Mais cedo, o senador estadual do Michigan, Mike Shirky, disse aos investigadores que recebeu “pouco menos de 4.000 mensagens de texto” logo após a campanha de Trump publicar seus dados pessoais online.
‘Eleitores falsos’
O comitê afirma que a chave para a trama foi fazer com que os republicanos pró-Trump em estados vencidos por Biden usassem certificados falsos, mas de aparência oficial, para se apresentarem como eleitores legítimos.
Os presidentes dos Estados Unidos não são eleitos por voto direto e sim por um Colégio Eleitoral de 538 membros.

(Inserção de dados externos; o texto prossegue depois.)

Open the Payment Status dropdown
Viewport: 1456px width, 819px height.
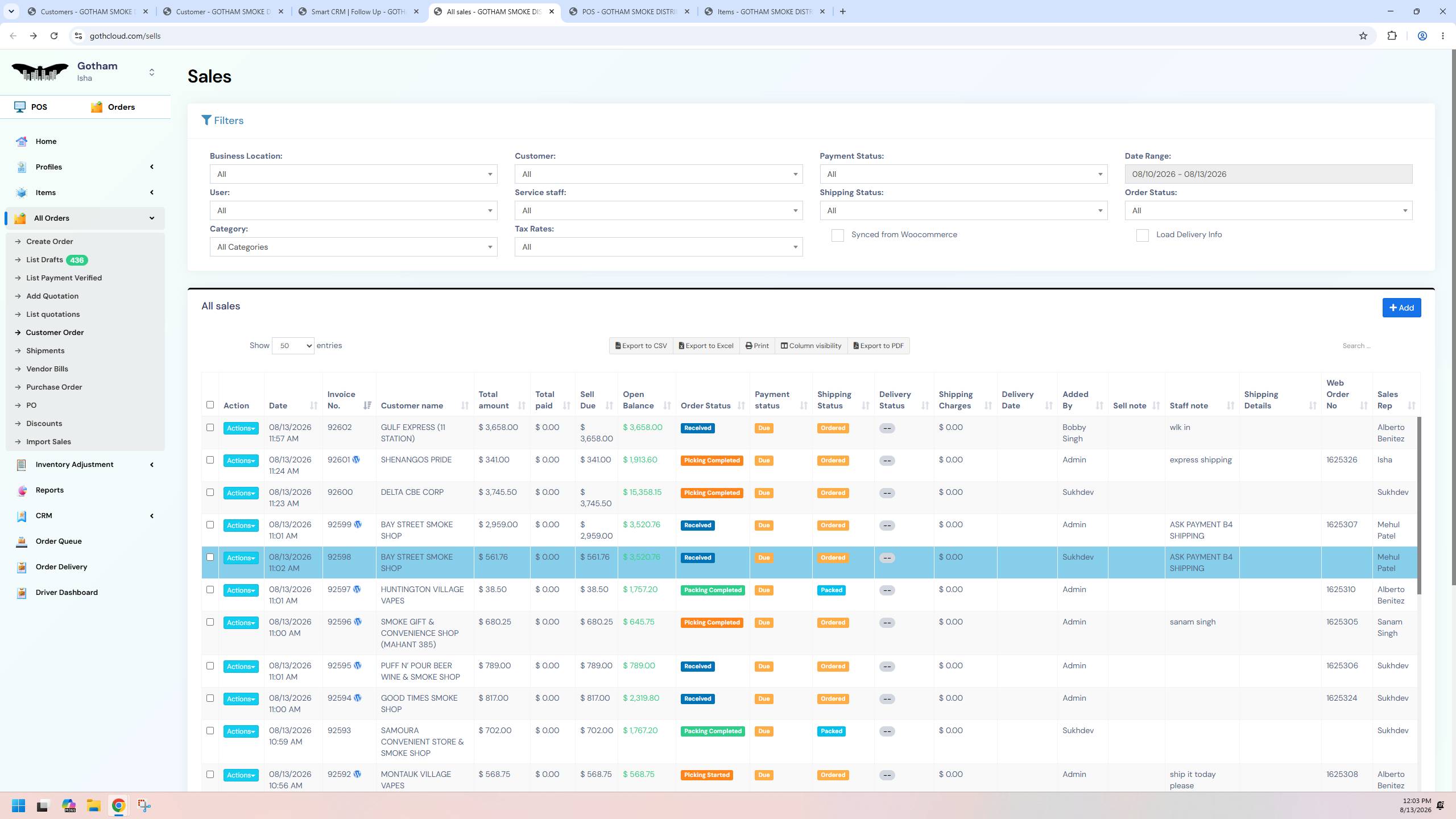click(x=963, y=174)
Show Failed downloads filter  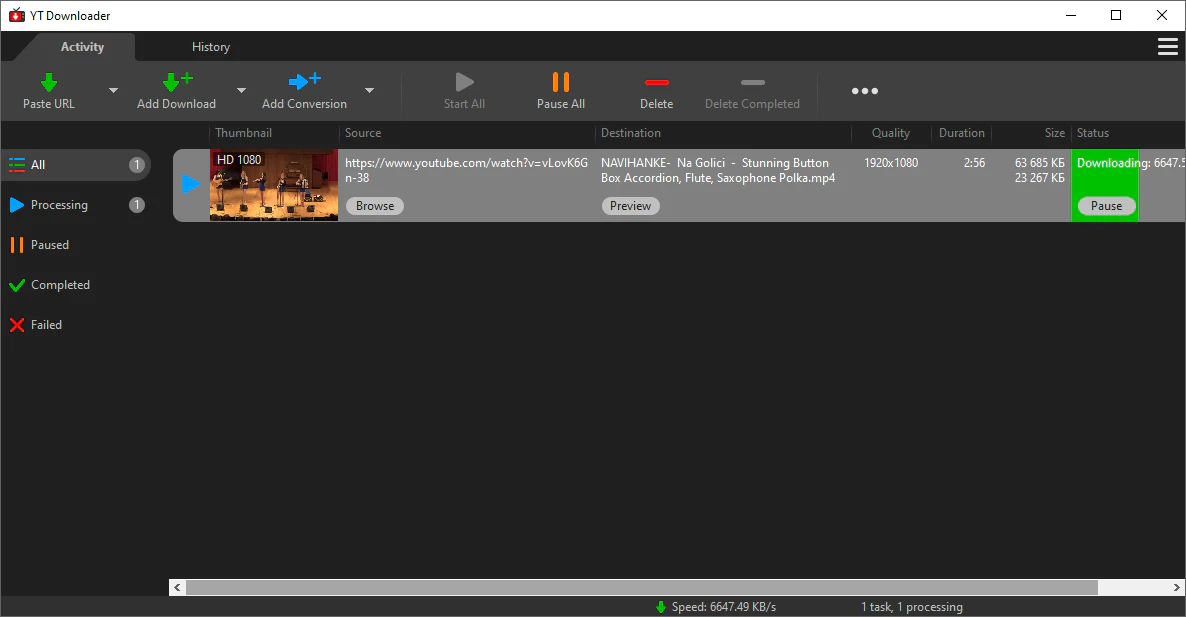[x=46, y=325]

Em um momento após a eleição, Trump ligou pessoalmente para a chefe do Comitê Nacional Republicano (RNC), Ronna McDaniel, para se envolver na campanha de pressão, de acordo com o testemunho em vídeo da própria McDaniel.
Segundo ela, Trump teria encarregado Eastman “de falar da importância do RNC ajudar na campanha para reunir esses eventuais eleitores”.
Essa troca é fundamental porque o mesmo comitê prometeu fornecer evidências de uma ligação direta entre Trump e o plano de apresentar eleitores falsos.
Thompson alertou que a democracia dos Estados Unidos ainda está sob ameaça de Trump e seus aliados.
“As pessoas que acreditaram nessa mentira” estão buscando cargos públicos, afirmou. “Se isso acontecer, o que garante que nossas instituições não entrem em colapso sob essa pressão?”.
Uma quinta audiência acontecerá na quinta-feira e focará nos esforços de Trump para pressionar seu secretário de Justiça e se manter no poder.